2.权利要求1所述的分离的细胞，其中所述细胞是CHO细胞。

3.权利要求1或2所述的分离的细胞，其中所述至少一个识别序列包含不内源存在于所述细胞的基因组中的核酸序列。

4.权利要求1所述的分离的细胞，其中所述多核苷酸修饰酶选自靶向核酸内切酶、位点特异性重组酶和它们的组合。

5.权利要求4所述的分离的细胞，其中所述靶向核酸内切酶选自锌指核酸酶(ZFN)、大范围核酸酶、类转录激活因子效应物核酸酶(TALEN)、CRIPSR核酸内切酶、I-TevI核酸酶或相关的单体杂合物，和人工靶向DNA双链断裂诱导剂。

6.权利要求4所述的分离的细胞，其中所述位点特异性重组酶选自λ整合酶、Cre重组酶、FLP重组酶、γ-δ解离酶、Tn3解离酶、ФC31整合酶、Bxb1-整合酶和R4整合酶。

7.前述权利要求中任一项所述的分离的细胞，其中第一识别序列由第一ZFN对识别。

8.权利要求7所述的分离的细胞，其中第二识别序列由不同于所述第一ZFN对的第二ZFN对识别。

9.权利要求7或8所述的分离的细胞，其中所述第一和所述第二ZFN对选自hSIRT、hRSK4和hAAVS1。

10.前述权利要求中任一项所述的分离的细胞，其中所述外源核酸序列还包含至少一个选择性标记序列、至少一个报道序列、至少一个调节控制序列元件或它们的组合。

11.用于制备包含至少一个外源核酸序列的细胞的方法，所述外源核酸序列包含至少一个用于多核苷酸修饰酶的识别序列，所述方法包括

a)将至少一种靶向核酸内切酶引入细胞中，所述靶向核酸内切酶被靶向位于在表2中列举的基因组位置之内或邻近在表2中列举的基因组位置的序列，

b)将包含所述外源核酸的至少一个供体多核苷酸引入所述细胞中，所述外源核酸侧接(i)与所述靶向基因组位置具有实质的序列同一性的序列或(ii)所述靶向核酸内切酶的识别序列；和

c)在使得所述外源核酸被整合到所述细胞的基因组中的条件下维持所述细胞。

12.权利要求11所述的方法，其中所述细胞是CHO细胞。

13.权利要求11或12所述的方法，其中通过同源介导法将所述外源核酸整合到所述基因组中。

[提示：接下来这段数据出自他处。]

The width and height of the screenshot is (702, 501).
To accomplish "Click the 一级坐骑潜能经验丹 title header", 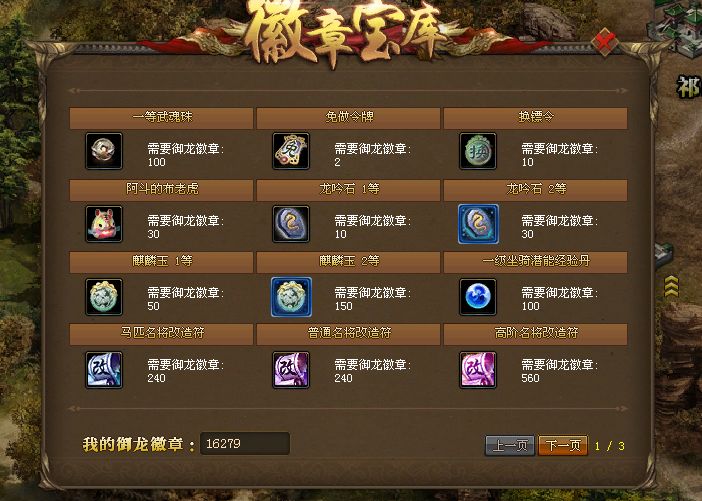I will click(x=535, y=262).
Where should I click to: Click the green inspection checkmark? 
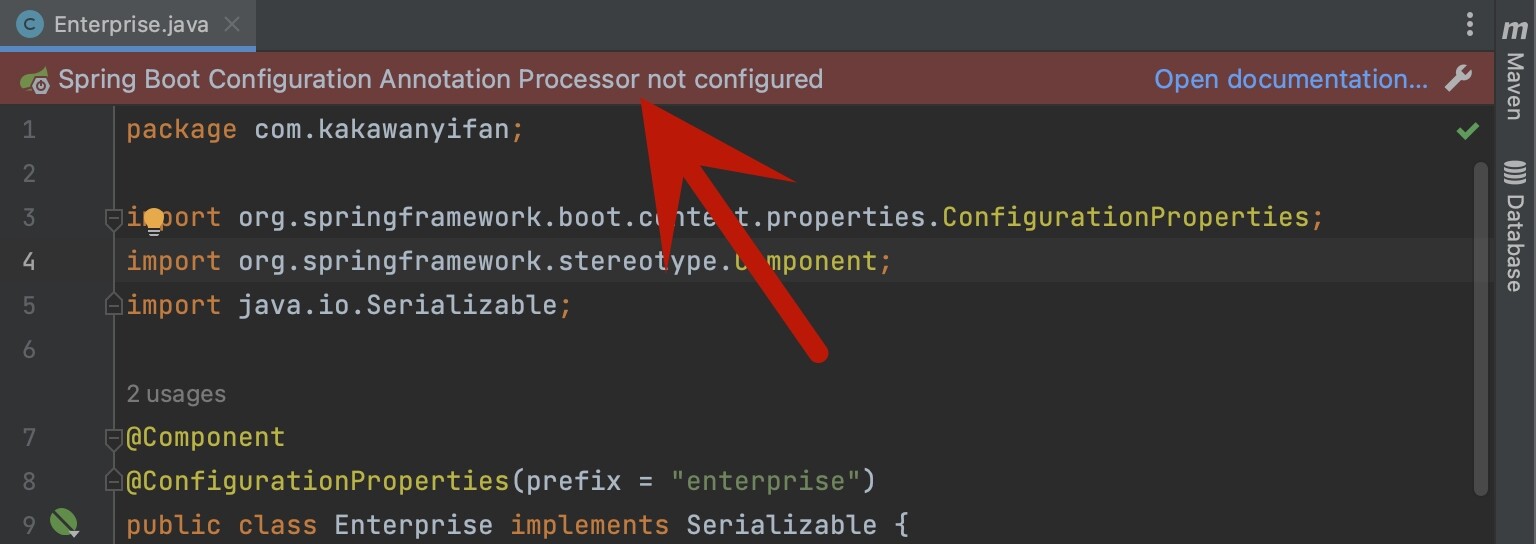point(1467,131)
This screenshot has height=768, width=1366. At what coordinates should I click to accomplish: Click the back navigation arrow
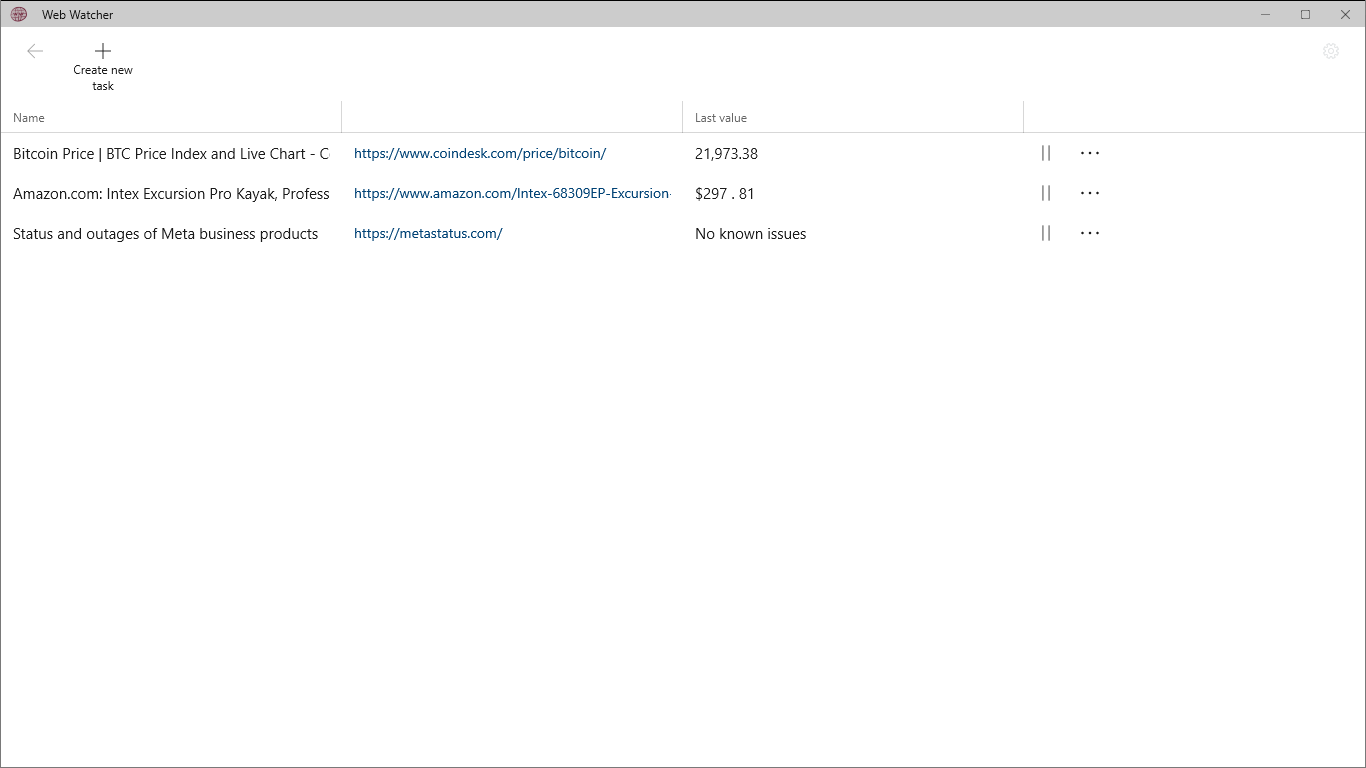35,50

14.权利要求11或12所述的方法，其中通过直接连接法将所述外源核酸整合到所述基因组中。

15.权利要求11-14中任一项所述的方法，其中所述靶向核酸内切酶选自锌指核酸酶(ZFN)、大范围核酸酶、类转录激活因子效应物核酸酶(TALEN)、CRIPSR核酸内切酶、I-TevI核酸酶或相关的单体杂合物，和人工靶向DNA双链断裂诱导剂。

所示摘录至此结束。